• SET EXERCISE A:
Using the book review, answer each question on its own line, marked (i), (ii) and (iii).
(i) How many pages long is The Heart of a King?
(ii) Which publisher sent the reviewer a paperback copy?
(iii) What does Solomon gain control of by marrying Siti?
• SET EXERCISE B: Write the next part of the book review of The Heart of a King, beginning after its final sentence.

The Heart of a King (2019) by Jill Eileen Smith is a standalone Biblical fiction novel. This book comes in all forms including eBook and is 422 pages in length. With a full-time job and a busy seven-year-old at home, this book took me one week to read. I received a copy of this novel in paperback form from the publisher, Revel, to review. In no way has this influenced my opinion of the story. All opinions expressed in this review are my own. I give The Heart of a King 5 STARS.
About the Book
Four women captured King Solomon’s heart in different ways, and he indulges his desires despite warnings. For all his wisdom, did Solomon or the women he loved ever find what they were searching for?
The Heart of a King by Jill Eileen Smith is an excellent allegorical tale; I realized a lot about who I am in God and was reminded time and time again that I have to keep my focus on God no matter what. I found the storyline to be as sprawling and expansive as King Solomon’s kingdom. I found the characters to be perfectly, uniquely crafted. The Heart of a King is an example of Biblical fiction at its finest.
Of the four wives illustrated in this novel, Siti is my favorite because of the invaluable lesson she taught me. Siti is Pharaoh’s daughter, whom Solomon takes for a bride so he can take control of Gezer. From the second she married Solomon, Siti knew she was part of a business deal and very little else. While she found herself attracted to Solomon, she knew her marriage was not a love match. She came to the marriage with terms of her own: she did not want to be part of a harem, she did not want to give up her gods, and she did not want to give up her Egyptian heritage. In no way was Siti OK with assimilation. Solomon allowed Siti to have her way but was naively hopeful that Siti would learn the ways of his people, learn about Adonai, and fall in love with both. In his attempt to get Siti to find God, Solomon had Siti sit with tutors daily so she could learn about Adonai and the Hebrew ways. The more Siti learns, the more she realizes that her husband is a hypocrite. He doesn’t follow the laws His God has decreed, yet he tells everyone that he is following them, he’s just obeying them in his wise way. This almost immediately turns Siti away from God and the Hebrew people. She is perfectly content to stay outside of Jerusalem in her own Egyptian world. Solomon was an awful model for his wife. But this got me thinking. Every day I am on this earth, I come into contact with many, many people. It is very well known that I am a Christian. I never hide that fact, but do my actions show those who are watching me that I truly am a Christ follower? Am I like Solomon; do I profess one thing, but do another? My heart broke for Siti, but really my heart broke for every person I’ve ever come into contact with who perhaps saw me as an example of why NOT to follow God.

• RECORD SET:
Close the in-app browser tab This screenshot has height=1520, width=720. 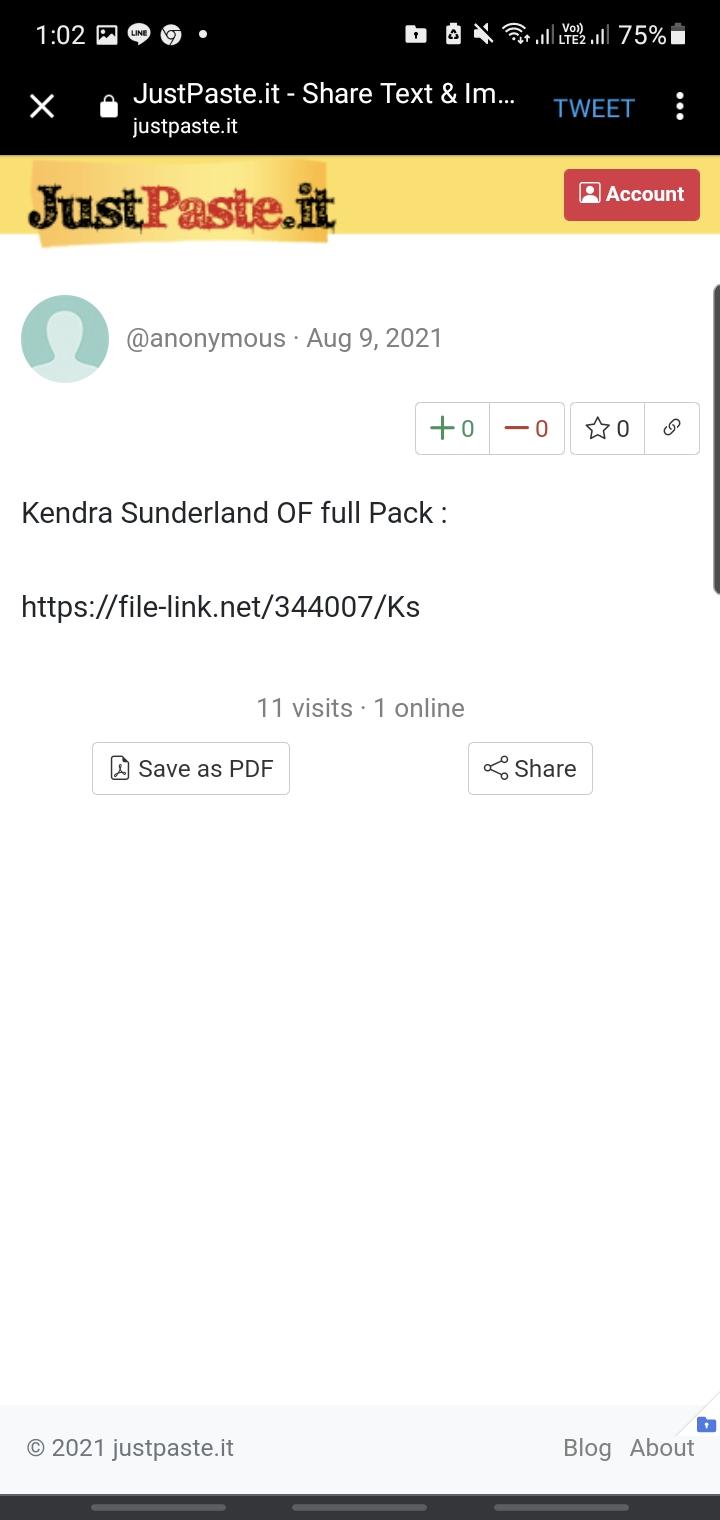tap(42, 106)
---
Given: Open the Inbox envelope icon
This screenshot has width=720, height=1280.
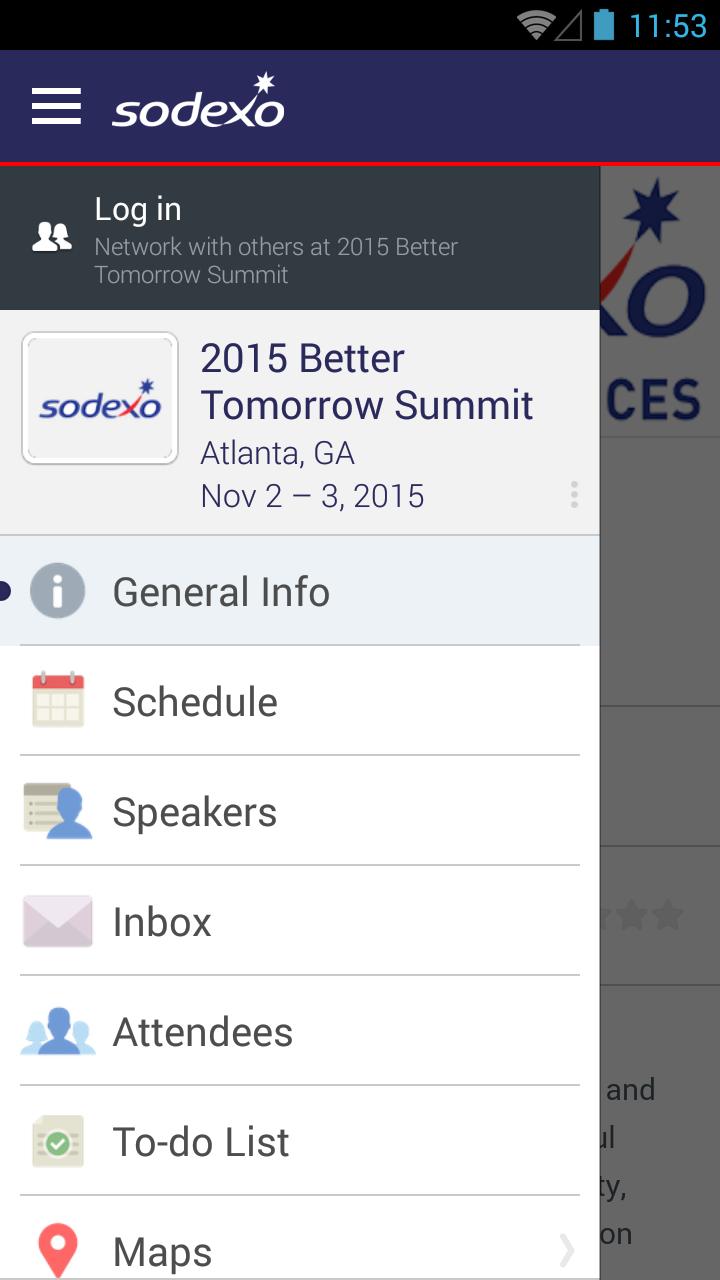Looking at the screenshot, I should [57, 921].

• REPLY A:
(i) 422 pages
(ii) Revel
(iii) Gezer

• REPLY B:
The Heart of a King reinforced to me that all of our gifts and talents from God are God-sized, even the ones that may seem small and insignificant. And, all of our gifts and talents, small or big, can lead to our downfall IF we choose not to go to God daily. Of the many lessons in this novel, this one resonated with me the most. I think God gives us our talents and gifts as a way to enhance our relationship with Him. If we don’t go to God daily, Pride can wheedle its way into our hearts and kick God out. Solomon was really good at making the big, showy sacrifices to God, and he no doubt intellectually believed in Adonai, but I don’t think he made it a daily habit to go to God with a longing heart. Solomon let Pride take over, and it led to a serious downfall — so much so, he sacrificed his own children to foreign gods. The gifts God gave me may seem small and insignificant in the grand scheme of things, but they are special. They are a connection that I have to God, and I need to remember to go to Him daily so I can honor Him and that which He has blessed me. Going to God daily with a longing heart is what will keep us on the right track. It will keep our gifts and blessings from being a burden. By the end of this novel, my heart hurt badly for Solomon. Taking oneself away from God is the saddest, most damaging thing anyone can do, and it’s what the greatest, wisest king who ever lived did. I am grateful for The Heart of a King because I really needed this reminder. Go to God daily with a longing heart; it’s the only way to truly live a blessed life.
I wholeheartedly feel that The Heart of a King is a novel that must be experienced. It’s deep, raw, and honest. It holds a mirror up to its readers and gets us to look deep into our hearts. It’s exactly what Biblical fiction should be!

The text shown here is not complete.